Data provided:

++++++++

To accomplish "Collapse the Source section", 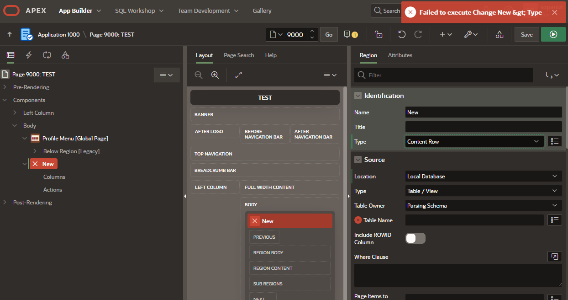I will coord(358,160).
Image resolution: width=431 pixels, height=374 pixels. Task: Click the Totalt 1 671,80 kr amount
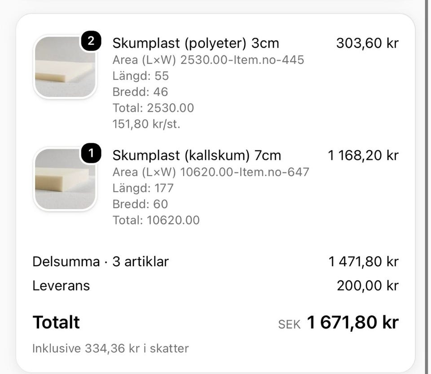pos(352,322)
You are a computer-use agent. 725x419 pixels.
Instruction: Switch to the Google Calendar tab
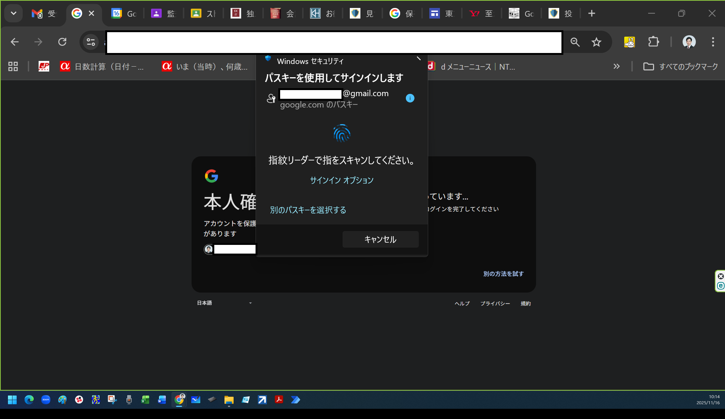(124, 14)
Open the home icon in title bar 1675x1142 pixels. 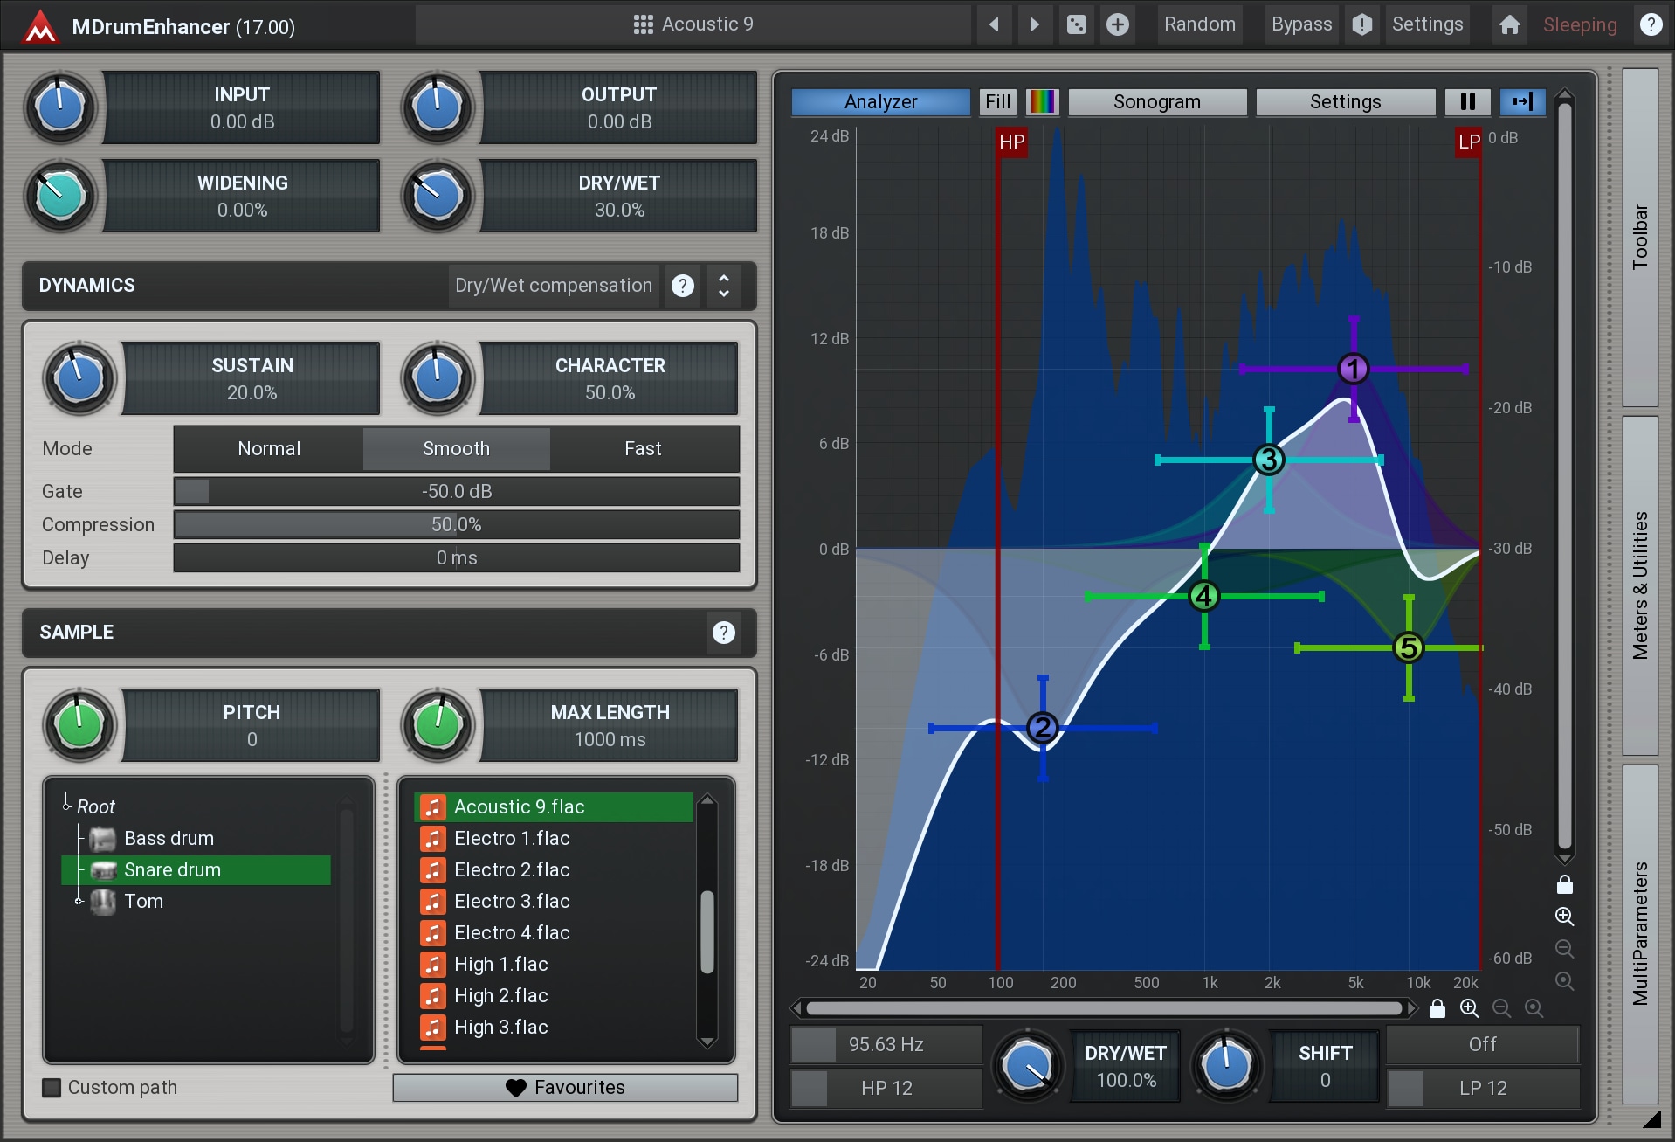[1509, 24]
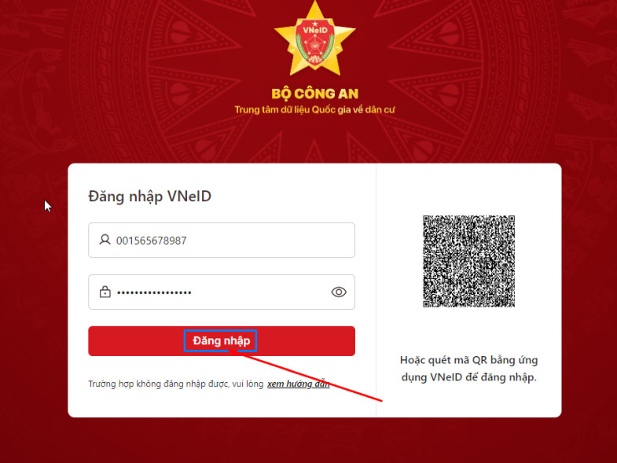Click the padlock icon in password field
The width and height of the screenshot is (617, 463).
click(x=105, y=292)
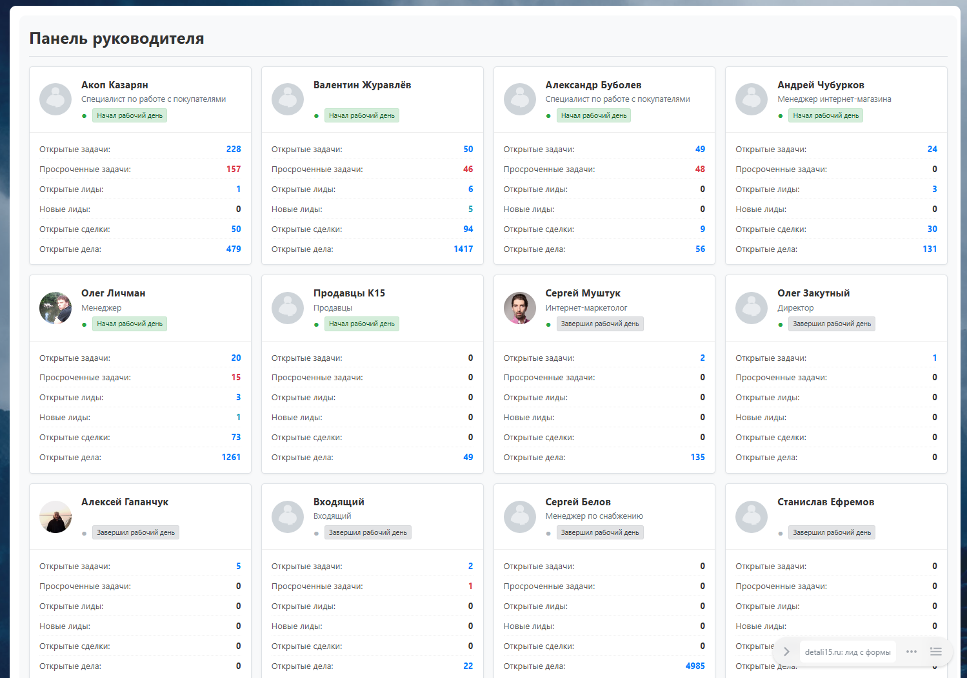
Task: Collapse the floating panel using chevron arrow
Action: click(x=786, y=652)
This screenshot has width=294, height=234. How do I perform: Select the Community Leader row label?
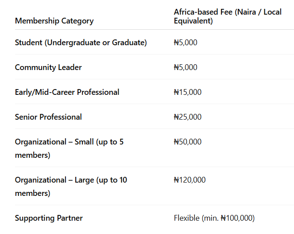(x=48, y=67)
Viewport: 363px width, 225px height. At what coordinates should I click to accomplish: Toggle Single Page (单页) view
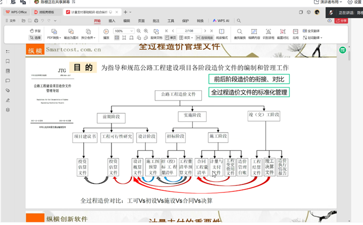171,38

++++++++

Activity:
Your output must consist only of the lines from the line with "Viewport: 363px width, 225px" through the final line of the data, both included, reproduced exactly and free of pictures.

The completed task:
Viewport: 363px width, 225px height. At what coordinates should I click to accomplish: Toggle Single Page (单页) view
171,38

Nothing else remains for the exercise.